In 1947 trouwt hij met Lien Smorenberg, de zuster van zijn vriend Dirk; Lien is inmiddels weduwe geworden. Gedurende de eerste jaren van hun huwelijk zijn ze samen bijna voortdurend op reis in Spanje en Frankrijk. De titel die Renée Smithuis geeft aan haar boek uit 2005, ‘Dirk Filarski. Zwervend schilder van de Bergense School’ is terecht gekozen.

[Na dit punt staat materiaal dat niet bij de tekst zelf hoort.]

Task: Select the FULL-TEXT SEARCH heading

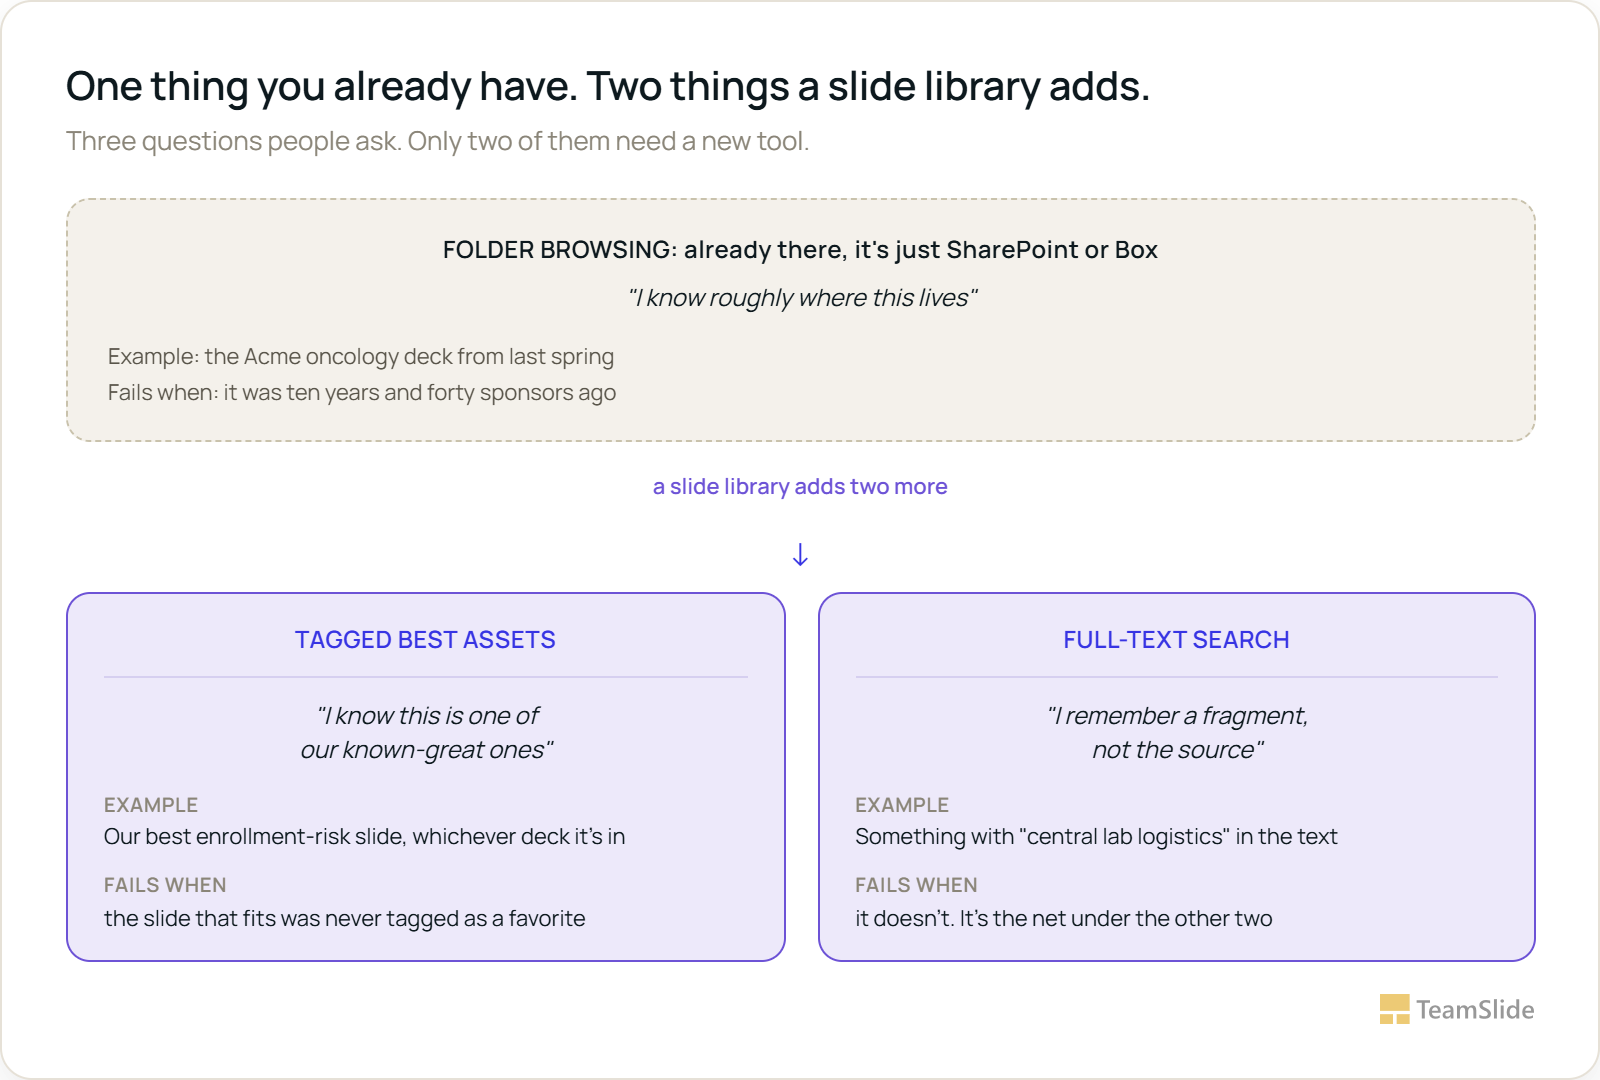Action: [x=1176, y=640]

Een vrije compositie, een vrije hand van schilderen
De compositie op het schilderij ‘Cactus’ is opmerkelijk: de plant, met lange bladeren, is hoog en uit het midden van het beeldvlak geplaatst. De witte bloemen hangen onder de middellijn van het doek en steken helder af tegen een wat onbestemde, oranje-gele vorm. Het lijkt wel of Filarski op de knieën zit om ons de bladeren en de bloeivorm te laten zien maar tegelijkertijd op een trapje staat om de plaats van de plant in z’n omgeving te tonen. Het egale oranje-gele vlak is het kleed waarmee het tafeltje of de pedestal is afgedekt waarop de plant staat en de onregelmatig gevormde, kleurrijke vlakjes die in een boogvorm daar omheen, verwijzen naar het vloerkleed. In de lichtpaarse achtergrond zijn links wolkvormige formaties te zien. Diezelfde kleur maar in een dieper paars, gebruikt Filarski voor de zware schaduw achter de Schlumbergera. In sommige delen is het werk pasteus geschilderd; op andere plekken, zoals in de wolken, is juist in de verf gekrast om accenten te leggen. Deze aspecten tonen het vrije karakter van de schilder.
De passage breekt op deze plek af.